In the 1960s, the Burtons were moviedom's reigning twosome - the Brangelina of their day. They made 11 films together, including the marital shoutfest Who's Afraid of Virginia Woolf? and the aforementioned Franco Zeffirelli adaptation of Shakespeare's Shrew. It was Liz and Dick's first collaboration - 1963's hugely expensive Egypto-kitsch spectacle Cleopatra - that busted Taylor's marriage to Fisher. Movie magazines and gossip columnists deforested half the planet as they printed one they're-having-an-affair story after another, with photographers stalking the celebrity duo everywhere they went.

There's a wonderful featurette that can be found on YouTube (http://www.youtube.com/watch?v=dVsqp9FWjuI) of Taylor and Burton seated at a table discussing the making of The Taming of the Shrew (and Taylor's trepidation at doing the Bard with a bunch of classically trained Brits). It's more than just cheap movie-shilling: The humor, warmth, and competitive spark between the two are much in evidence. Taylor fiddles distractedly with Burton's fingers, while he casts admiring glances her way, puffing on a cigarette.

In her later years, Taylor used her fame to lobby for AIDS research and gay rights, political, social and charitable causes.
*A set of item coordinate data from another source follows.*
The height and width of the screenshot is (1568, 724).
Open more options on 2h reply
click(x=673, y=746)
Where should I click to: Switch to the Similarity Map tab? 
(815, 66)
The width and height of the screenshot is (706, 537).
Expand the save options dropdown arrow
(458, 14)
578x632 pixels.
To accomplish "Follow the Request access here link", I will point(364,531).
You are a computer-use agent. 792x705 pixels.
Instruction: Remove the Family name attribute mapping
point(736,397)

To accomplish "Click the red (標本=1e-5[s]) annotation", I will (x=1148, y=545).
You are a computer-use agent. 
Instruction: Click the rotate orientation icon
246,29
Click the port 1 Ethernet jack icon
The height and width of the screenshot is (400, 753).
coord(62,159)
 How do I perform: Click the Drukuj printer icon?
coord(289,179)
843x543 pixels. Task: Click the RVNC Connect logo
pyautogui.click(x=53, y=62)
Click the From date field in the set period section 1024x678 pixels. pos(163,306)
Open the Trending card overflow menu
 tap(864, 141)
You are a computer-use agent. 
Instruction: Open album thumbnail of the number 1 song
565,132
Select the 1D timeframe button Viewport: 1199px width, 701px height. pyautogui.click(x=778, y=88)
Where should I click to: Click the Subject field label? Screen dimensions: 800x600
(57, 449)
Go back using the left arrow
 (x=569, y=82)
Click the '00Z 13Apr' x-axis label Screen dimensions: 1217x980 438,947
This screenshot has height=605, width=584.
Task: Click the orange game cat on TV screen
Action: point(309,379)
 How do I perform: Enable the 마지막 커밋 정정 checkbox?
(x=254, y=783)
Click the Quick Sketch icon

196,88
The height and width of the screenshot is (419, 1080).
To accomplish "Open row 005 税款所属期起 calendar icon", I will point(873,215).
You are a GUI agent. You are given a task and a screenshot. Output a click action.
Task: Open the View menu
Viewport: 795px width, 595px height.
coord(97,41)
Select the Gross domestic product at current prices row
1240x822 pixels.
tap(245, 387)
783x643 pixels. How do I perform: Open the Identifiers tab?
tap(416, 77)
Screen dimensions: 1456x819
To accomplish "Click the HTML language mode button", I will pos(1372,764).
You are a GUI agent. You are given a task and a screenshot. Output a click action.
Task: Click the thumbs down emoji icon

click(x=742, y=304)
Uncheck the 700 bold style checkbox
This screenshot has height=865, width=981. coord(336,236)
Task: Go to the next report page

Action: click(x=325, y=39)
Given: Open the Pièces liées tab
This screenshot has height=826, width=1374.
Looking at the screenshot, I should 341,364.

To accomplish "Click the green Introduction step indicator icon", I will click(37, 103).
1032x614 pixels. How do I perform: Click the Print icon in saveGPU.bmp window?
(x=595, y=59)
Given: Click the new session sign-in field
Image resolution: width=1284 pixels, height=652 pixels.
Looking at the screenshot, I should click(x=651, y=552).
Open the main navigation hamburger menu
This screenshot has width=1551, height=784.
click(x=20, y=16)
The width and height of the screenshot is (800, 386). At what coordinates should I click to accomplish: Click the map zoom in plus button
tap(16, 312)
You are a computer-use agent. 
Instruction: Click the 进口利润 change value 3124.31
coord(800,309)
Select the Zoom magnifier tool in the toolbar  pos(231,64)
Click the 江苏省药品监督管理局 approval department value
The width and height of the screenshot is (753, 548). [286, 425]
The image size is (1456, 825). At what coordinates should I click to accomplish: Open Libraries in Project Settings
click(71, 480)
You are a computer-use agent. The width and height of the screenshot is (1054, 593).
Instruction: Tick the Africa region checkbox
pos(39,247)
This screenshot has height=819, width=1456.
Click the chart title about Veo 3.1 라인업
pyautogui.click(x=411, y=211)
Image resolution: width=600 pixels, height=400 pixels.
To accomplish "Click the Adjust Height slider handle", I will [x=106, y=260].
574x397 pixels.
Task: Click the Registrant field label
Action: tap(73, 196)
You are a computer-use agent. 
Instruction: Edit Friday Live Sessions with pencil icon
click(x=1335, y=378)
Her friendship with Michael Jackson was no doubt rooted in their common bond as child stars, thrown into the public spotlight and into an unreal world of wealth and isolation.

And maybe, in the sum of things, it was Taylor's public persona - the decades of media attention, the magazine covers, TV interviews, the controversies and hospital check-ins and messy romantic entanglements - that imprinted itself in our collective consciousness.

But it's her face - and that compact, va-va-vavoom body - that has been captured for all time on screen. Maggie in Cat on a Hot Tin Roof; Leslie the socialite wed to Rock Hudson in the Lone Star family saga Giant; a hard Manhattan prostitute in Butterfield 8; Leonora, another prostitute, and one shaken by the appearance of a young woman (Mia Farrow) resembling her dead daughter in the roiling '60s psycho-thriller Secret Ceremony; and the boozy, blowsy college professor's wife in Virginia Woolf - these are women who are impossible to forget.

Sex was certainly part of the equation, but so was her beauty. The beauty in her face, and the beauty in her soul.